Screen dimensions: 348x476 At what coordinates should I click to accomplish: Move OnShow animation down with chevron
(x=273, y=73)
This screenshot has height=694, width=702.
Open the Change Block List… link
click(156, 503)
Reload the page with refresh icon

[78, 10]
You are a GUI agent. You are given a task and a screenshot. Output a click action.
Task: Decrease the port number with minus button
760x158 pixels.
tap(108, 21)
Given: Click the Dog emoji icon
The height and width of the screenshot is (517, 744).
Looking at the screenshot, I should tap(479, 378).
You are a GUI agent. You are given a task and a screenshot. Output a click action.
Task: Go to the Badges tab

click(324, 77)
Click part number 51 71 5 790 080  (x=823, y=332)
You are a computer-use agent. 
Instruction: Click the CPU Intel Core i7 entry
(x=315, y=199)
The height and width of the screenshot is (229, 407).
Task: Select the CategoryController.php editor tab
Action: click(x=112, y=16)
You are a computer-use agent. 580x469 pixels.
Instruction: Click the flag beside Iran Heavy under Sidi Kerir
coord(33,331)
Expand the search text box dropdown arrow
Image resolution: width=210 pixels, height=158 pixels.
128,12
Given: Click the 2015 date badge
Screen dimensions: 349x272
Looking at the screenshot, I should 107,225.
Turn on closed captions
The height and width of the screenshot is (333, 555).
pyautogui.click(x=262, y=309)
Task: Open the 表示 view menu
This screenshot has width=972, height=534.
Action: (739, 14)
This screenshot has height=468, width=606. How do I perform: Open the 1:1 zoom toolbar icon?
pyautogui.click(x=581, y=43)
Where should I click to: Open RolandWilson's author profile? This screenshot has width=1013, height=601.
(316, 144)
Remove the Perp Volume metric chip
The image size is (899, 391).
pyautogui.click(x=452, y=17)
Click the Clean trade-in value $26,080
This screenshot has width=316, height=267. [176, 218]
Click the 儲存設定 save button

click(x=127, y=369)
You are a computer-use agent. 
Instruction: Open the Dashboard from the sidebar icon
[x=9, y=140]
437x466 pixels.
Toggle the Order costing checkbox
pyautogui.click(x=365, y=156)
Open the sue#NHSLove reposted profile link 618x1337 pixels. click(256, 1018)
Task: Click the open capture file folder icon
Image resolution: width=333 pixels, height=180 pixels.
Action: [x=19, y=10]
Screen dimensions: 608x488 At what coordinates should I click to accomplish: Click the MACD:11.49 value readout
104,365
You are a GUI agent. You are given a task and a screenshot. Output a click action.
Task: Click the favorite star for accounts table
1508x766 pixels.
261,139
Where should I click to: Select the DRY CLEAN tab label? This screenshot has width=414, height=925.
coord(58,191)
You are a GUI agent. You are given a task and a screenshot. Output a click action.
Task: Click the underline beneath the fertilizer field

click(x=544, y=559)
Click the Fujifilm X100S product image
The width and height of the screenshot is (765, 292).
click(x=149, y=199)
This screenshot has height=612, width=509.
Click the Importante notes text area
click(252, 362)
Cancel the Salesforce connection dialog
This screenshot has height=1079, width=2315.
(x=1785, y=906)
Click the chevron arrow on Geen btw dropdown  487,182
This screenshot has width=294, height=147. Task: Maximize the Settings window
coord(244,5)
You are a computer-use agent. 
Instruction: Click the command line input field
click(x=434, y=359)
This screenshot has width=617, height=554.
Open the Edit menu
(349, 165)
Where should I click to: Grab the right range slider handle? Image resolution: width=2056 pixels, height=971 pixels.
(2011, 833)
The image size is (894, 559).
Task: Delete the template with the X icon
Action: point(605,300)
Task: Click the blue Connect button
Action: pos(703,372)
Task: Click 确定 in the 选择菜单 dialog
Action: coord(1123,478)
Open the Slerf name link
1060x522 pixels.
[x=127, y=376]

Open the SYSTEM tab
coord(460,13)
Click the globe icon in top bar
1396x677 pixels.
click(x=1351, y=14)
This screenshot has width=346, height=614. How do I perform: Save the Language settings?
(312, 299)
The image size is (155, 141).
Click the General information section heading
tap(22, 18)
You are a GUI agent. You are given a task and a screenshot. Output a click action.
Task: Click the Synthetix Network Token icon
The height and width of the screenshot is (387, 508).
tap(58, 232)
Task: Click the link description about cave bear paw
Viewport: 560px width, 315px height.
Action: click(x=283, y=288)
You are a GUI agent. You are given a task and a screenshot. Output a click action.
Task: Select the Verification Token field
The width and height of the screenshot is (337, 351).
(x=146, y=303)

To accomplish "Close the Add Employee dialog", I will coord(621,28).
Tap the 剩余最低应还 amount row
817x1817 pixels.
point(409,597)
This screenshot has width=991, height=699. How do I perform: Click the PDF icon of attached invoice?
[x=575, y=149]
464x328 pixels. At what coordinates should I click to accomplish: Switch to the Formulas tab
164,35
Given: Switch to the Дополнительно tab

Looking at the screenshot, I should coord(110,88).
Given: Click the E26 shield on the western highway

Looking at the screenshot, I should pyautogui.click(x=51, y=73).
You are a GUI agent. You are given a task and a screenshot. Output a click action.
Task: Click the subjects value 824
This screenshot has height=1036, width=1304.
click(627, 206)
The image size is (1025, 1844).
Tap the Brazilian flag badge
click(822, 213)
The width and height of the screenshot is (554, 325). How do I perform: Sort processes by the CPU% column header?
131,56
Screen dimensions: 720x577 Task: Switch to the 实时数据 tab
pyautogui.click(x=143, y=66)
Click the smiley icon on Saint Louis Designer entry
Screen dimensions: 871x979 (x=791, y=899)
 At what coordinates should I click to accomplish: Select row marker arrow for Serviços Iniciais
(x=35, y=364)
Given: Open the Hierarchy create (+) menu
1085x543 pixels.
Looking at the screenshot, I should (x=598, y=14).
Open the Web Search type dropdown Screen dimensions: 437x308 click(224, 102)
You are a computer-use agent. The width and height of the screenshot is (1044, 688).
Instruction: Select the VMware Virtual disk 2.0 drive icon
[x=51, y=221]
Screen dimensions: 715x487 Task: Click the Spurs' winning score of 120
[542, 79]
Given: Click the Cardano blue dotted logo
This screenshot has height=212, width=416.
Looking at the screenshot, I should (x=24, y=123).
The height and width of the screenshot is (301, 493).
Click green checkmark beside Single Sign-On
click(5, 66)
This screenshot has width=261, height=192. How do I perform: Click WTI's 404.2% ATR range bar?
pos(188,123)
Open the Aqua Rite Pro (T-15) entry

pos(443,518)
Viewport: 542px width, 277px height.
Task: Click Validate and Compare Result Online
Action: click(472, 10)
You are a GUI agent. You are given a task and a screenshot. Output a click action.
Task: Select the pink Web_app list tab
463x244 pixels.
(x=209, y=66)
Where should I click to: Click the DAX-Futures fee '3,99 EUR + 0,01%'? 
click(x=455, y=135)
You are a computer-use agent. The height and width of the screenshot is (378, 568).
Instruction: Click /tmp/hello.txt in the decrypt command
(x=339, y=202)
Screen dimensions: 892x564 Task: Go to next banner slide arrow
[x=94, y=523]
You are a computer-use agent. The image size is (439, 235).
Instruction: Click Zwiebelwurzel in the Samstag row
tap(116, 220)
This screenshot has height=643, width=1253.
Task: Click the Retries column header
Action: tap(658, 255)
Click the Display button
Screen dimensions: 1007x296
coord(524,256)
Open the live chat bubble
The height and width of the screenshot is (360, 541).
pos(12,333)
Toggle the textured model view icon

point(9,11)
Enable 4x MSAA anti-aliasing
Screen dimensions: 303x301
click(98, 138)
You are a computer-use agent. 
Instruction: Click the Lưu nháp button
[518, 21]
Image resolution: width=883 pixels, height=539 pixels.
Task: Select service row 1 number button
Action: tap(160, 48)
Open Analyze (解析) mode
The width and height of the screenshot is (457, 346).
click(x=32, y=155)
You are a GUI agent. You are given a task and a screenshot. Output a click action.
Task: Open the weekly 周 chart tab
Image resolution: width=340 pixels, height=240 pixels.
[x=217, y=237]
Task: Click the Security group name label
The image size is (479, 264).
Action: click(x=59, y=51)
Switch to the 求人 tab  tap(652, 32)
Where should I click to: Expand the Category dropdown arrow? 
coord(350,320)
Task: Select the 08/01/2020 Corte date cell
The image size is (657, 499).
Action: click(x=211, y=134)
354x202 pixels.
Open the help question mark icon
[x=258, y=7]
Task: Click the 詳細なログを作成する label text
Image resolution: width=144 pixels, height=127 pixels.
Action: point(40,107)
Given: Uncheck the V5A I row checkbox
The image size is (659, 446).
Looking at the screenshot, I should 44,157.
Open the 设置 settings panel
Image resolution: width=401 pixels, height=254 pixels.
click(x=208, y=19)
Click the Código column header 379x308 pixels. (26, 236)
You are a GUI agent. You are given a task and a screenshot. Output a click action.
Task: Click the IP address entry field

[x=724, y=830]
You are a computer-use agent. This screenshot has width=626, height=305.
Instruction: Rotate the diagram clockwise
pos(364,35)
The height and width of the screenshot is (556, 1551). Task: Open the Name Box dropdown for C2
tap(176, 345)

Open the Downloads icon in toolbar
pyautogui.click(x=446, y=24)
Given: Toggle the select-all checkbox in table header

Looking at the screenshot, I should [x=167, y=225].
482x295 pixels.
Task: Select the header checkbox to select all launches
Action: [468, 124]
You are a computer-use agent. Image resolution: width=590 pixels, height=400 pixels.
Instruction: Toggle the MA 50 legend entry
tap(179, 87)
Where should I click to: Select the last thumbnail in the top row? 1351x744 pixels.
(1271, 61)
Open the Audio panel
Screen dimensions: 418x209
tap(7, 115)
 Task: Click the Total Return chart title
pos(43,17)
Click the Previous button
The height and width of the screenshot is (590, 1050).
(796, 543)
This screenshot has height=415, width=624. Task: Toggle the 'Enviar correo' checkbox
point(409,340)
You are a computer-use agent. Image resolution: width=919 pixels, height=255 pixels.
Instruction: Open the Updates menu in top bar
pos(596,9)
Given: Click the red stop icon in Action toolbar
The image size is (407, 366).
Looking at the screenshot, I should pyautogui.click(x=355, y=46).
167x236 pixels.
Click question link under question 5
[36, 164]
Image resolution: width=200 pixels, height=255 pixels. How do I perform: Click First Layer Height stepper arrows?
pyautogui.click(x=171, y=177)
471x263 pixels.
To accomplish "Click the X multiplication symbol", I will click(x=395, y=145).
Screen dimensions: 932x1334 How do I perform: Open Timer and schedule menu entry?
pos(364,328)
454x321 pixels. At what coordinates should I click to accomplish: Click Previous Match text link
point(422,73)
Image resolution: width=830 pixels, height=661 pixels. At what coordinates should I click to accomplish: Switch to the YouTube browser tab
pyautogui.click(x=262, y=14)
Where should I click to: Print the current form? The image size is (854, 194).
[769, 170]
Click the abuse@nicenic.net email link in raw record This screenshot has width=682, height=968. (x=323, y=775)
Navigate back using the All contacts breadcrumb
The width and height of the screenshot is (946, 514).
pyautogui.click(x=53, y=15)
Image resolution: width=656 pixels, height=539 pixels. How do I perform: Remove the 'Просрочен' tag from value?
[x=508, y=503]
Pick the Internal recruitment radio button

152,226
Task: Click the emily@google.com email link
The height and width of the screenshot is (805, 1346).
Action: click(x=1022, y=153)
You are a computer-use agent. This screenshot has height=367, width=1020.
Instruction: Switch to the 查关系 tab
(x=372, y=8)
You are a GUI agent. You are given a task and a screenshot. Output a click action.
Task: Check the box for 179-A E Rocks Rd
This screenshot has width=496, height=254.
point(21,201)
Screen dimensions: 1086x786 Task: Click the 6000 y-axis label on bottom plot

══════

What is being asked >> Everything from the line containing "Task: Click the Total Return chart title" to the last line of the material above must be copied exactly, and only that.

Worked solution >>
 Task: Click the Total Return chart title
pos(43,17)
Click the Previous button
The height and width of the screenshot is (590, 1050).
(796, 543)
This screenshot has height=415, width=624. Task: Toggle the 'Enviar correo' checkbox
point(409,340)
You are a computer-use agent. Image resolution: width=919 pixels, height=255 pixels.
Instruction: Open the Updates menu in top bar
pos(596,9)
Given: Click the red stop icon in Action toolbar
The image size is (407, 366).
Looking at the screenshot, I should pyautogui.click(x=355, y=46).
167x236 pixels.
Click question link under question 5
[36, 164]
Image resolution: width=200 pixels, height=255 pixels. How do I perform: Click First Layer Height stepper arrows?
pyautogui.click(x=171, y=177)
471x263 pixels.
To accomplish "Click the X multiplication symbol", I will click(x=395, y=145).
Screen dimensions: 932x1334 How do I perform: Open Timer and schedule menu entry?
pos(364,328)
454x321 pixels. At what coordinates should I click to accomplish: Click Previous Match text link
point(422,73)
Image resolution: width=830 pixels, height=661 pixels. At what coordinates should I click to accomplish: Switch to the YouTube browser tab
pyautogui.click(x=262, y=14)
Where should I click to: Print the current form? The image size is (854, 194).
[769, 170]
Click the abuse@nicenic.net email link in raw record This screenshot has width=682, height=968. (x=323, y=775)
Navigate back using the All contacts breadcrumb
The width and height of the screenshot is (946, 514).
pyautogui.click(x=53, y=15)
Image resolution: width=656 pixels, height=539 pixels. How do I perform: Remove the 'Просрочен' tag from value?
[x=508, y=503]
Pick the Internal recruitment radio button

152,226
Task: Click the emily@google.com email link
The height and width of the screenshot is (805, 1346).
Action: click(x=1022, y=153)
You are a computer-use agent. This screenshot has height=367, width=1020.
Instruction: Switch to the 查关系 tab
(x=372, y=8)
You are a GUI agent. You are given a task and a screenshot. Output a click action.
Task: Check the box for 179-A E Rocks Rd
This screenshot has width=496, height=254.
point(21,201)
Screen dimensions: 1086x786 Task: Click the 6000 y-axis label on bottom plot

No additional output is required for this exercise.